• WHAT THIS EXERCISE ASKS:
A. In the forum thread, which two BeautifulSoup methods does the answer say accept regular expressions as a parameter?
B. Reproduce word for word the passage of the forum thread that begins at the words "All such strings" and ends after the words "string... Any suggestions?".
C. Name every function or method that appears in the forum thread, whether in its code or its prose.

• TEXT SECTION:
= = = = = = =

2

I am trying to parse a HTML page using BeautifulSoup which has text files, ending with the .txt extension. I want to parse the HTML, and fetch the string that ends with .txt.

All such strings are within a <a href> tag and here are some examples:

<a href = "foo.txt">

<a href = "bar.txt">

How do I get the foo.txt and bar.txt.

I did this:

>>> links = soup.findAll('a')

But I can't find how to extract the complete string... Any suggestions?

user225312
  • 126,773
  • 69
  • 172
  • 181

1 Answers1

8

BeautifulSoup accepts regexps as parameter form find() and findAll() This should work:

links = soup.findAll(href=re.compile("\.txt$"))

= = = = = = =

• DATA SHOWN:

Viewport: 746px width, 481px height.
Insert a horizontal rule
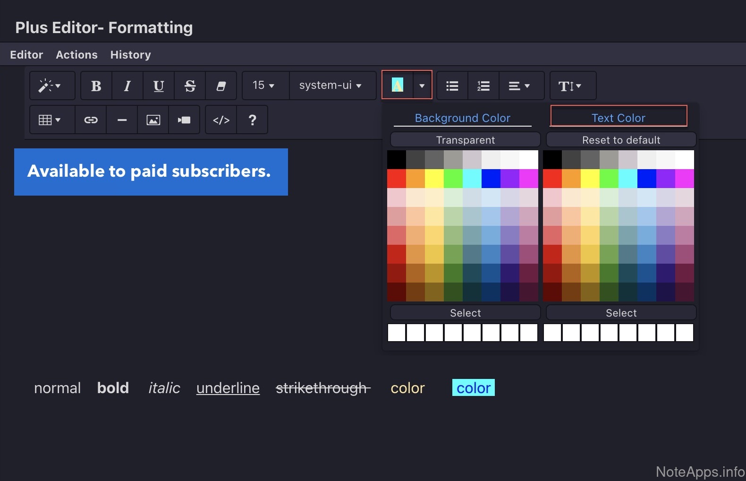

= = = = = = =

• THE REPLIES:
A. find() and findAll()

B.
All such strings are within a <a href> tag and here are some examples:

<a href = "foo.txt">

<a href = "bar.txt">

How do I get the foo.txt and bar.txt.

I did this:

>>> links = soup.findAll('a')

But I can't find how to extract the complete string... Any suggestions?

C.
findAll()
find()
re.compile()